→ **TO BE DONE**: Rewrite the lines below with "width and height" replaced by "size" and everything else unchanged. Leave the pictures out.

* Begin MATERIAL PROVIDED *

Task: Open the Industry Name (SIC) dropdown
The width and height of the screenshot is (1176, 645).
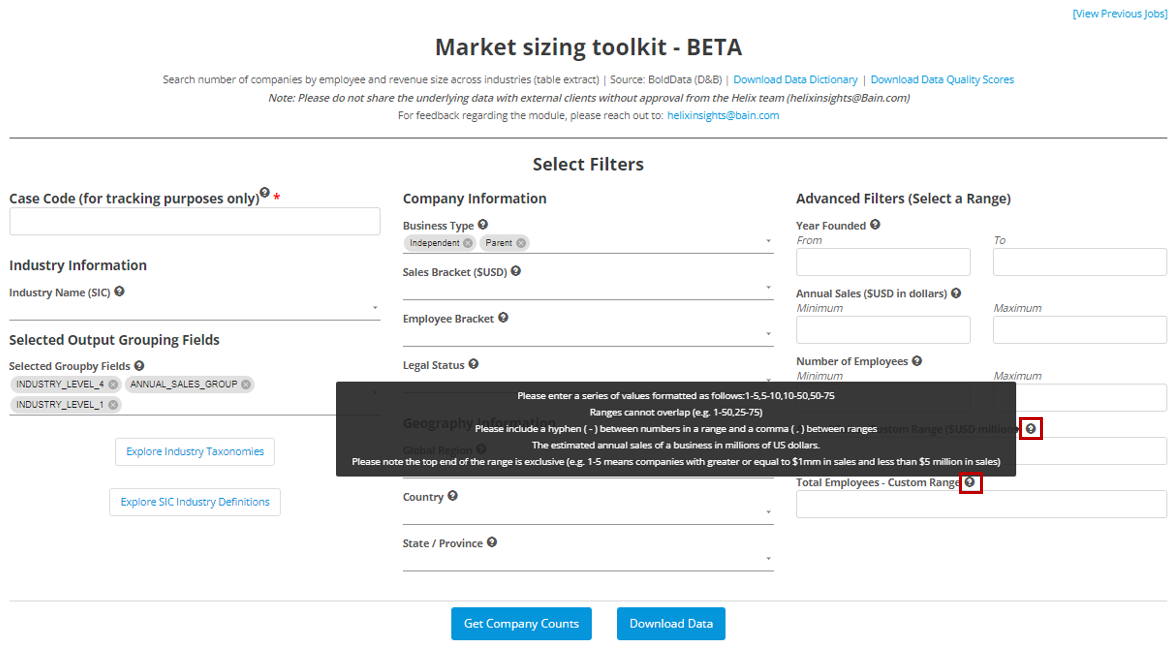Action: tap(195, 309)
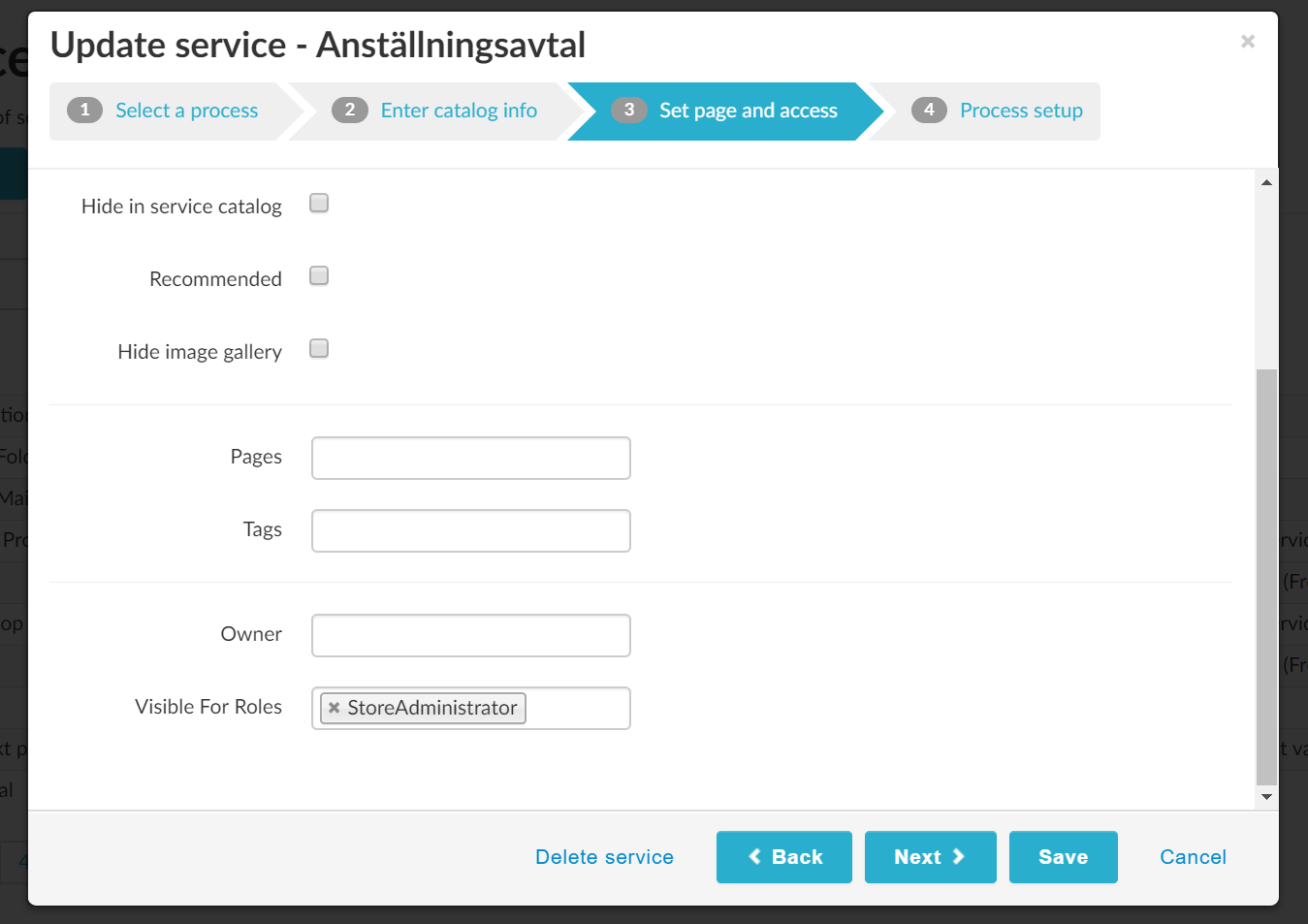The height and width of the screenshot is (924, 1308).
Task: Click the step 2 number badge
Action: coord(349,111)
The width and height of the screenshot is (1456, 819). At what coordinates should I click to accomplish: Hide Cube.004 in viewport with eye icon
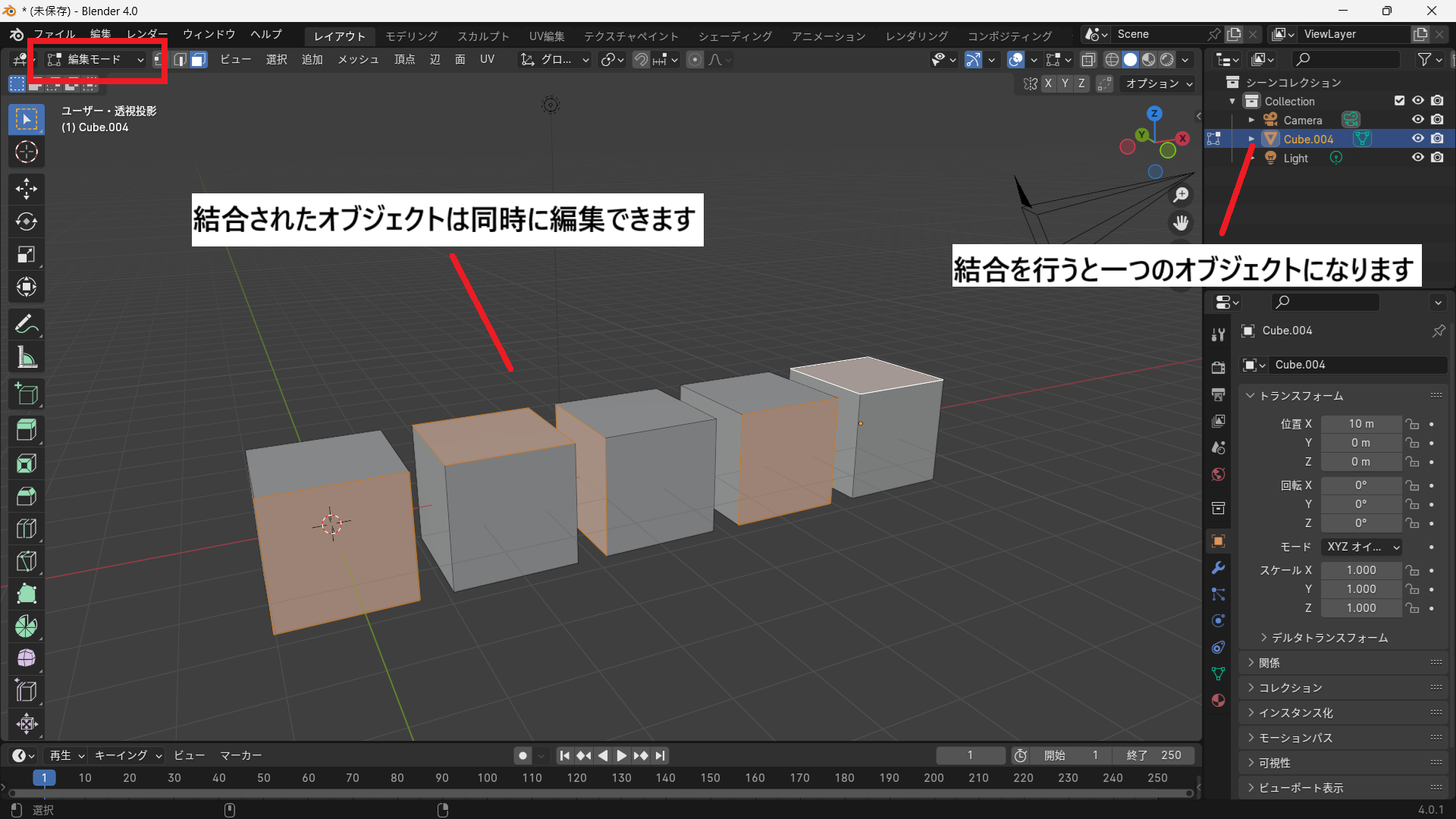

* End MATERIAL PROVIDED *

→ **THE SOLUTION**:
Task: Open the Industry Name (SIC) dropdown
The size of the screenshot is (1176, 645).
Action: tap(195, 309)
The height and width of the screenshot is (924, 1308).
Task: Click the step 2 number badge
Action: coord(349,111)
The size of the screenshot is (1456, 819). At what coordinates should I click to accomplish: Hide Cube.004 in viewport with eye icon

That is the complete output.